Landtagswahlen 2023

Pallaver: „Die Schwäche der Volksparteien ist Türöffner für rechtsextremistische Tendenzen“

Die Zersplitterung im neuen Landtag erschwert die Bildung einer stabilen Regierung. Die Konsensfindung zwischen den Parteien werde aus ideologischen Gründen schwierig werden, sagte Politologe Pallaver auf Rai Südtirol.

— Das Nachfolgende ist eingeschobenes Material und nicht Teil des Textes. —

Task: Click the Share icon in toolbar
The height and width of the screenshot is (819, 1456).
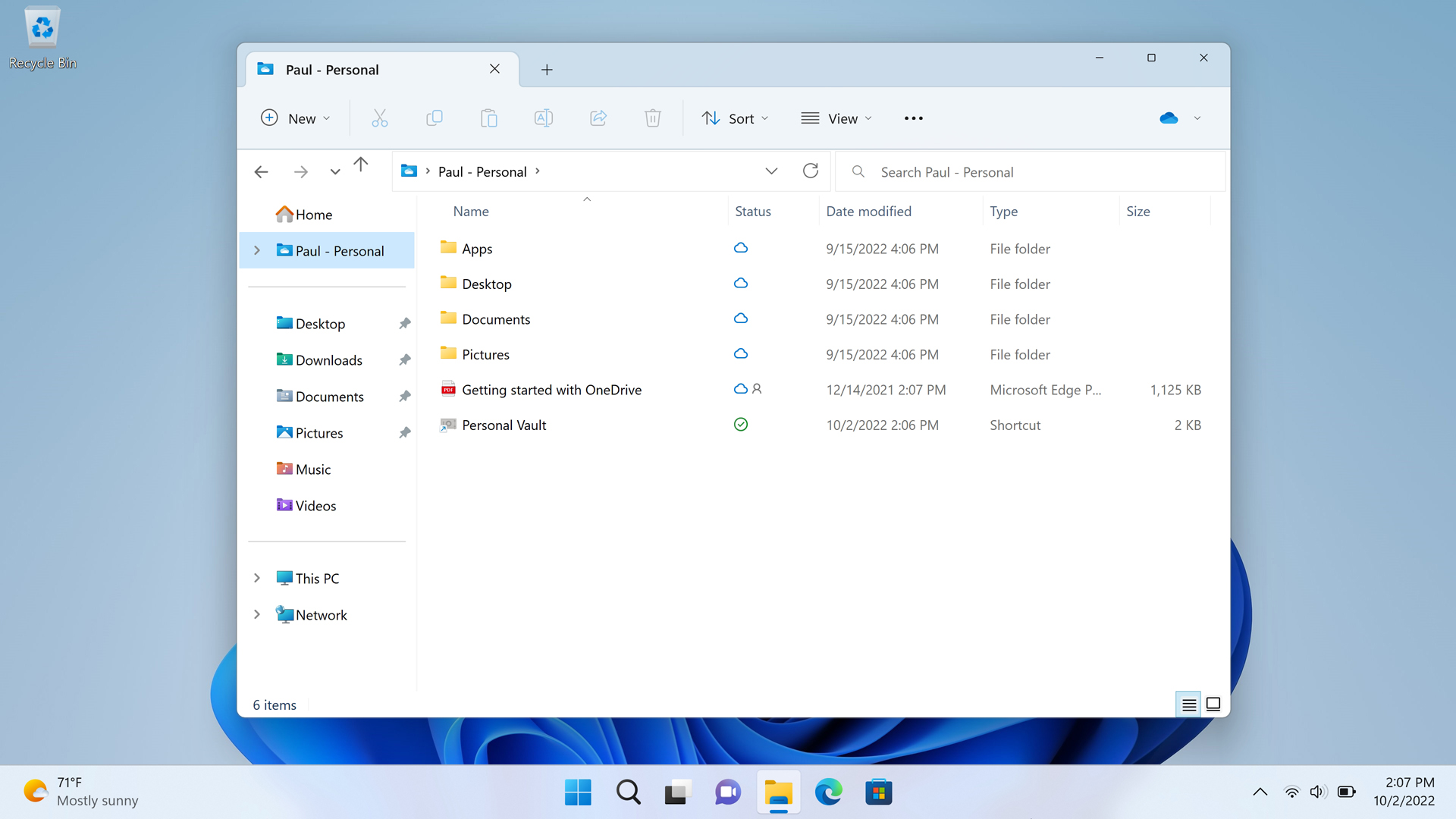Action: pyautogui.click(x=598, y=118)
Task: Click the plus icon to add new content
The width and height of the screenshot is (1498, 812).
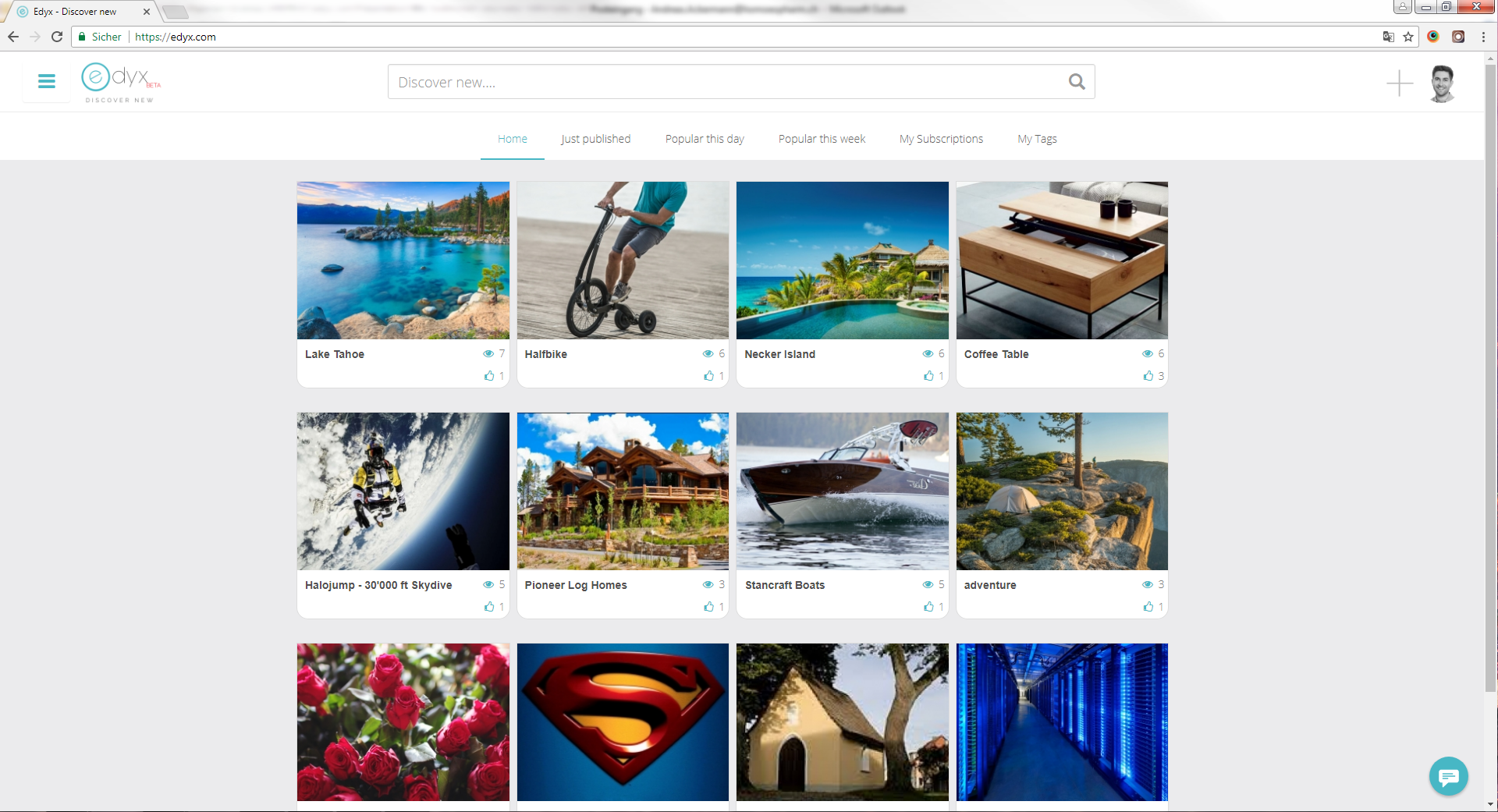Action: [x=1399, y=83]
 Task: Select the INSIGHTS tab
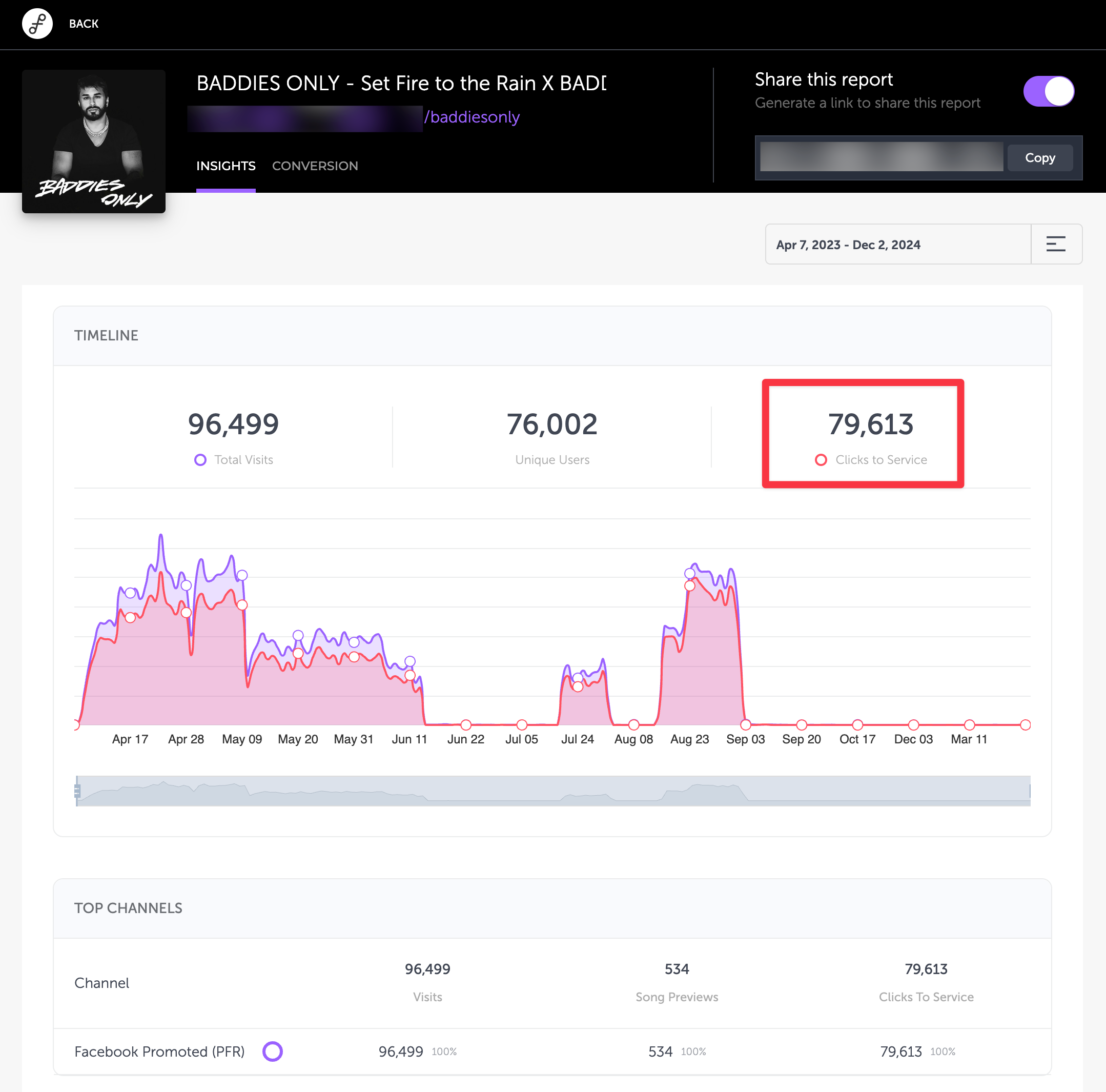[x=226, y=166]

Die SVP auf einem historischen Tief, die Fratelli d'Italia wollen mitregieren, die deutschen Rechten und die No-Vax-Listen haben zugelegt. Gleichzeitig haben die italienischsprachigen Parteien drei Mandate verloren im Vergleich zu 2018. 
 

Die Landtagswahl 2023 hat mit den alten Rollenklischees und Lagerbildungen gründlich aufgeräumt. Mehr noch: Viele schließen eine Koalition mit bestimmten anderen aus. Die SVP ist nicht gut auf die Liste Widmann zu sprechen, das Team K schließt eine Zusammenarbeit mit Fratelli d'Italia aus, und Newcomerin Renate Holzeisen zweifelt nach der Coronapandemie an den Bekenntnissen zu den Menschenrechten von den Grünen und Team K, obwohl sie zuvor auch mal auf deren Listen kandidierte.

Ist die Zersplitterung der Parteienlandschaft nun auch in Südtirol angekommen? Nina Schröder hat mit dem Politologen Günther Pallaver über die Möglichkeiten und Unmöglichkeiten gesprochen. 

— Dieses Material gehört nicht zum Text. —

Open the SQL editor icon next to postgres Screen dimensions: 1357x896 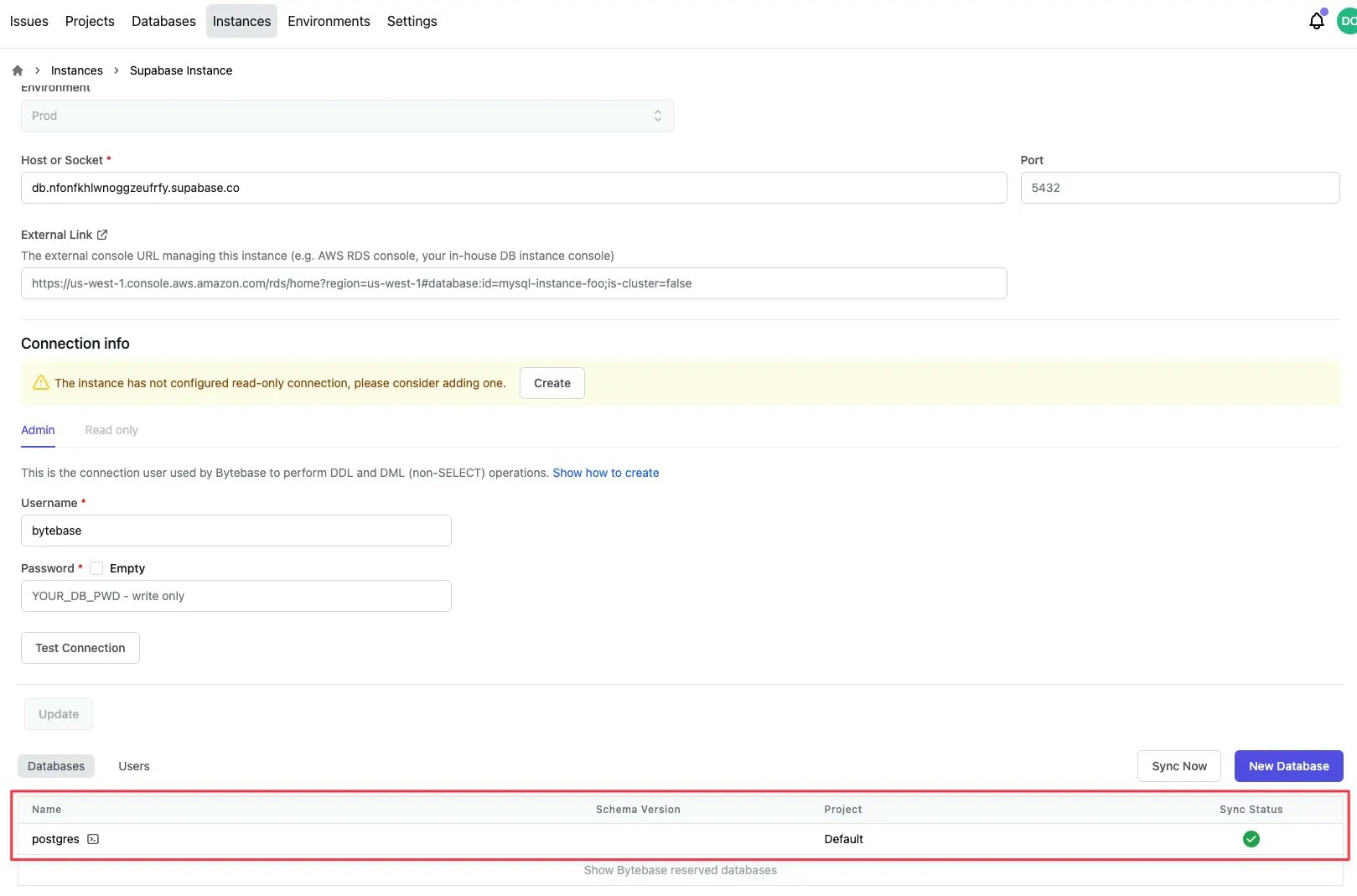tap(93, 838)

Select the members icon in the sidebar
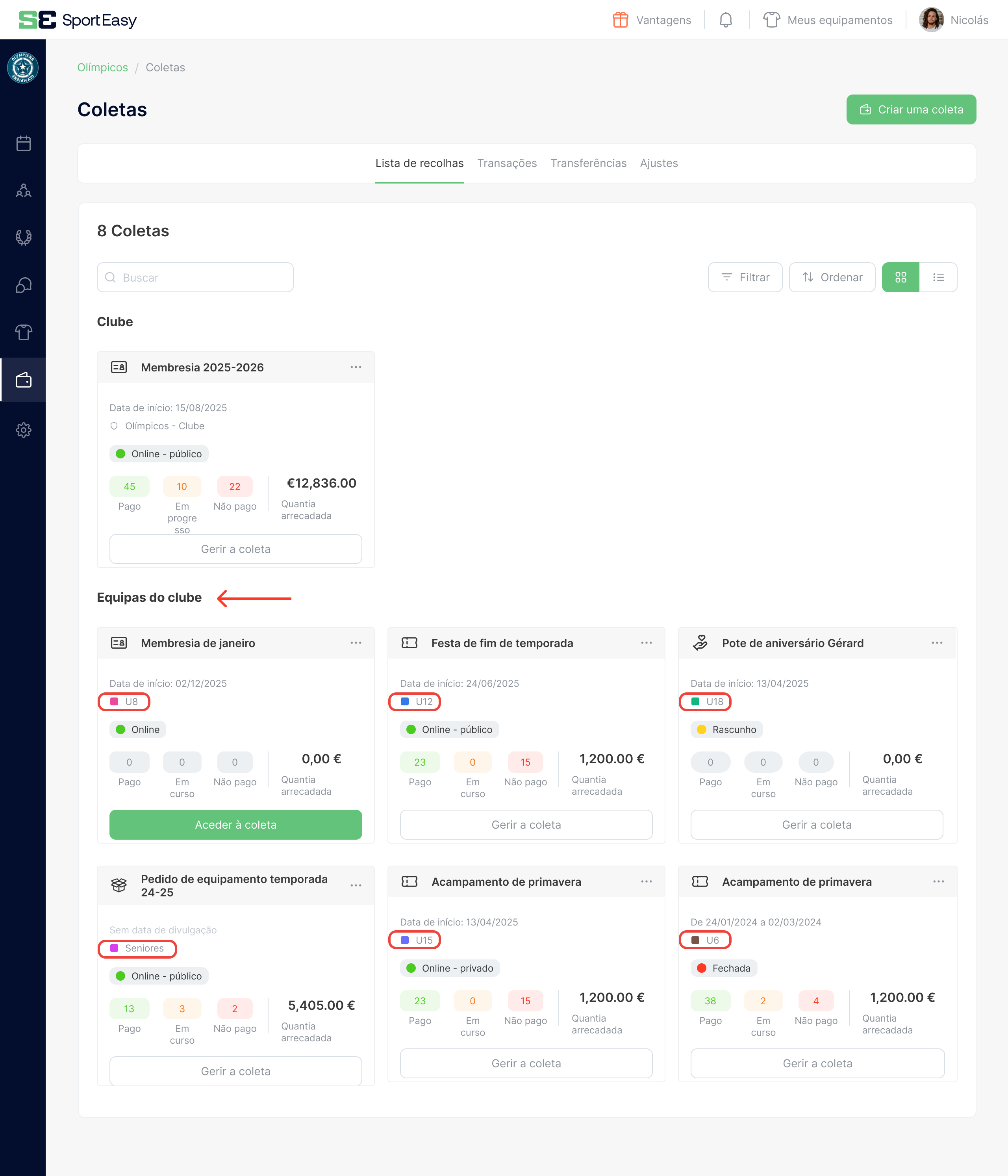[23, 191]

Rechtsruck und schwierige Regierungsbildung 

Der emeritierte Professor für Politikwissenschaft, Günther Pallaver, sieht den Grund für den Rechtsruck in der Schwäche der bürgerlichen Parteien. Es handle sich um ein europaweites Phänomen, sagte Pallaver im Morgengespräch auf Rai Südtirol. Laut Pallaver ist der Erosionsprozess ehemaliger Volksparteien der Türöffner für rechtsextremistische Tendenzen.

Im neuen Landtag werde die Bildung einer stabilen Regierungsmehrheit wegen der großen Zersplitterung erschwert. Die Positionen der insgesamt zwölf Parteien lägen in Autonomiefragen sowie bei nationalen oder europäischen Themen weit auseinander.

In den neuen Landtag haben es nur fünf Kandidatinnen und Kandidaten der italienischen Sprachgruppe geschafft. Pallaver geht weniger davon aus, dass die italienischsprachigen Wähler:innen deutsche Parteien gewählt haben. Die Analyse der Wahlbeteiligung lasse vielmehr darauf schließen, dass italienischsprachige Wähler:innen bei dieser Wahl seltener dem Wahlaufruf gefolgt sind. Während die Beteiligung in mehrheitlich deutschsprachigen Gemeinden bis zu 80 Prozent erreichte, lag sie in mehrheitlich italienischsprachigen Ortschaften und Städten bei rund 60 Prozent.

6.000 ungültige und 3.000 weiße Stimmzettel sind am Sonntag abgegeben worden. Das kann laut Pallaver teilweise ein Zeichen des Protests sein. Die Anzahl der ungültigen und weißen Stimmzettel sei laut dem Politikwissenschaftler nicht besonders hoch.